There are a few factors contributing to the déjà vu: 1) Rogue Nation's retains more of the previous film's players than is customary. Hunt allies Simon Pegg and Jeremy Renner both get major screen time, and Ving Rhames, the only actor besides Cruise to show up in every movie, has an expanded role. 2) Robert Elswit, the Oscar-winning cinematographer who provided Ghost Protocol's desert gloss, is back, giving this follow-up a similarly airy look. 3) Cruise has the same haircut for two consecutive movies. 4) The plot involves Hunt going, you know, rogue and being, um, hunted by his own government — for the fourth time in five films!

But what Rogue Nation lacks in novelty, it more than makes up for with verve. A spry 52 when the film was shot, Cruise — still his own stuntman — clings to the fuselage of an Airbus A400 cargo plane flying thousands of feet off the ground, swims underwater for several minutes without a breath, careens a motorcycle, sans helmet, around a winding Moroccan highway at suicide-miles-per-hour, and uses his oft-demonstrated if little-remarked spider-strength to shimmy up a pole to which he's handcuffed, using only his hips and his abs. Are you not entertained?

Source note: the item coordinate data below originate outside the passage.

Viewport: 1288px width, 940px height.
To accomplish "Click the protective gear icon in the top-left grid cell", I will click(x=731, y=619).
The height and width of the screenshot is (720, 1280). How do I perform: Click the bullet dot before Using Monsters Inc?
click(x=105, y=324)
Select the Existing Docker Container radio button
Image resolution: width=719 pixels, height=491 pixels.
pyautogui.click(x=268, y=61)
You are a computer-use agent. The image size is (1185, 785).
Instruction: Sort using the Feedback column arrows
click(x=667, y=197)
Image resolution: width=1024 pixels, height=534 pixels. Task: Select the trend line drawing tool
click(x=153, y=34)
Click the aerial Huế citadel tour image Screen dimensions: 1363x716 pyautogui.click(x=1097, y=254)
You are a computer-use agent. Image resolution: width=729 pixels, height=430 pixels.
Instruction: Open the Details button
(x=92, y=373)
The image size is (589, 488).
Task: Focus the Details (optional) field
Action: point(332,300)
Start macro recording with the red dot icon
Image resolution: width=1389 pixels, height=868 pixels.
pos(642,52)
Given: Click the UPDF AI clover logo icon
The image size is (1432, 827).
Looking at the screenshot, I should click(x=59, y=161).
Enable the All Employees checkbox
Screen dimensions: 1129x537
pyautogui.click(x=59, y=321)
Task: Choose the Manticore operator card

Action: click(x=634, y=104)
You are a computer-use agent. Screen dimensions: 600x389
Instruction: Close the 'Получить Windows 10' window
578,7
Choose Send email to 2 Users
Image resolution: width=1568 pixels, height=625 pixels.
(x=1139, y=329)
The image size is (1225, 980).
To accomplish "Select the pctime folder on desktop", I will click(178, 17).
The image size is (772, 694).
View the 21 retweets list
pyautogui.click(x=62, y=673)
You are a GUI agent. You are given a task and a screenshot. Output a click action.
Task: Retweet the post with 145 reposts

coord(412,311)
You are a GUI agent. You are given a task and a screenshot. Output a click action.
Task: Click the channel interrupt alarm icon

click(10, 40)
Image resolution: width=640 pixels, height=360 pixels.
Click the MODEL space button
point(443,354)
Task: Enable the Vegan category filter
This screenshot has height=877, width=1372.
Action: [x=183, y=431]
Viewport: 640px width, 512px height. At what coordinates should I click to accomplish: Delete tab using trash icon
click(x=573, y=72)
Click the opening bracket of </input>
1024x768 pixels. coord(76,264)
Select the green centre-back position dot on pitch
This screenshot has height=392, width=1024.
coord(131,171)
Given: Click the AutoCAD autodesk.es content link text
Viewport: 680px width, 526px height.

Woven in among the capers is an espionage story that recalls the first film, the Brian De Palma-directed Mission: Impossible of a generation ago by being more opaque than is strictly necessary. I'm sure I'll sort it out on a second or third viewing. All that matters is that Ferguson's Ilsa Faust (great name, that) is a marvelous addition; a smooth, alluring operator who is Hunt's equal in every way. Her signature move when clobbering taller, male opponents is to leap onto their shoulders and wrestle them to the ground with her legs. It never gets old. And unlike the heroine of the year's biggest hit, Jurassic World, she's sensible enough to take off her heels before rappelling down the side of a building. There's only a flicker of attraction between her and Hunt.

There's some other inspired casting. Sean Harris, who plays the leader of a ring of presumed-dead covert agents now using their skills to sow strategic unrest, looks like a lab-grown hybrid of good guys Cruise and Pegg. And Alec Baldwin brings his welcome comic pomposity as a C.I.A. official who convinces a Senate panel to shutter and defund the Impossible Mission Force, making Hunt a fugitive.

Trying to sum up the danger of allowing Hunt to roam free, Baldwin is reduced to poetic abstraction. He reels off all the usual superspy credentials before concluding, "Hunt is the living manifestation of destiny."

It's an absurd line, and the movie could've used a few more of those. (McQuarrie gave Cruise better jokes in Jack Reacher). But you won't remember it. Because even without the Turandot sequence Rogue Nation still has at least three other stand-up-and-cheer set pieces, executed with a rigor and clarity the crude Fast & Furious series can't touch. Everyone knows action speaks louder than words.